LAWS(P&H)-1958-4-20

AERON STEEL ROLLING MILLS Vs. STATE OF PUNJAB

Decided On April 11, 1958
AERON STEEL ROLLING MILLS Appellant
V/S
STATE OF PUNJAB Respondents

JUDGEMENT

(1.) THE industrial dispute between the Aeron Steel Rolling Mills, Jullundur City, and its workmen was referred to the Second Industrial Tribunal on 10-3-1956. This reference was still pending when the Industrial Disputes Act, 1947, was amended by the Industrial Disputes (Amendment and Miscellaneous Provisions) Act, 1956 (Act XXXVI of 1956 ). The Amending Act came into force on 28-8-1950 and introduced a new Section 33-B which gave the Government power to transfer certain proceedings from one Tribunal to another. Acting under this new section the Government by Order dated 31-10-1957, withdrew all cases then pending before the Second Tribunal and transferred them all to the Industrial Tribunal, Punjab, constituted by notification dated 4-6-1957 under the Act as it stood after its amendment in 1956. The petitioning mill feels aggrieved at this transfer and has filed this petition under Article 226 of the constitution challenging the validity of the order of transfer.

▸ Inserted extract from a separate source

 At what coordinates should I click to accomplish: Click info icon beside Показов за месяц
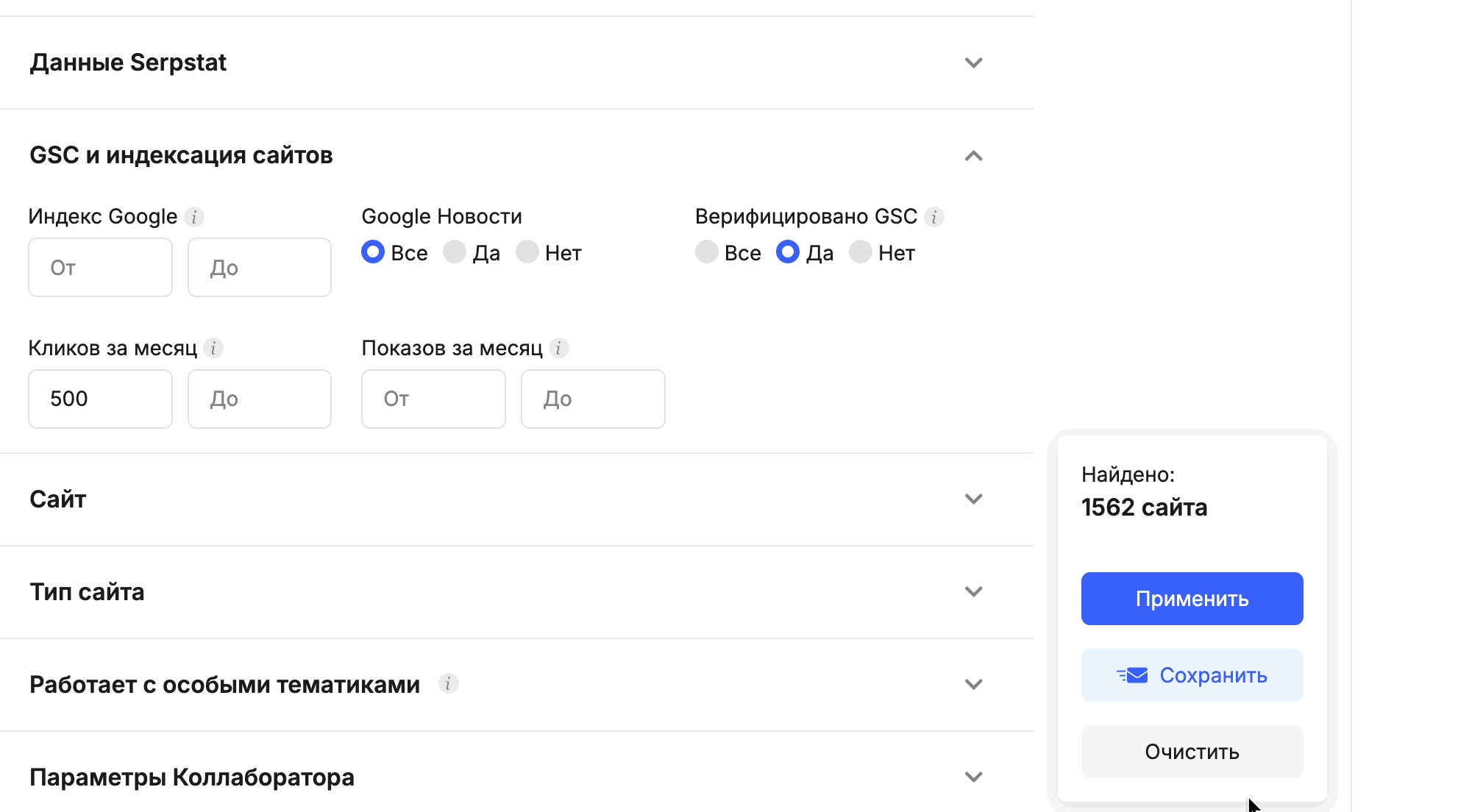tap(559, 348)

(2.) THE order of the Government reads:

(3.) NOW, there was no specific provision permitting a reference from one Tribunal to another Tribunal in the 1947 Act and yet the Supreme Court in Minerva Mills ltd. Bangalore v. Workers of the Minerva Mills, AIR 1953 SC 505, held that the government could withdraw the dispute referred to a Tribunal and refer it to another Tribunal. This is all that has been done in the present case. It is true that in that case it was left open to the new Tribunal to start proceedings dp novo, but that circumstance does not affect the power of the Government to withdraw the case from one Tribunal and refer it to another Tribunal. After the amendment of the Act this power has been specifically given to the government under Section 33-B, although in Section 30, it has been left open to the Government to leave the case with the old Tribunal and not to transfer it. In the present case, the Government has chosen to transfer the cases to a Tribunal constituted in accordance with the provisions of Section 7-A of the Act, but in the order it has given no reason for adopting this course.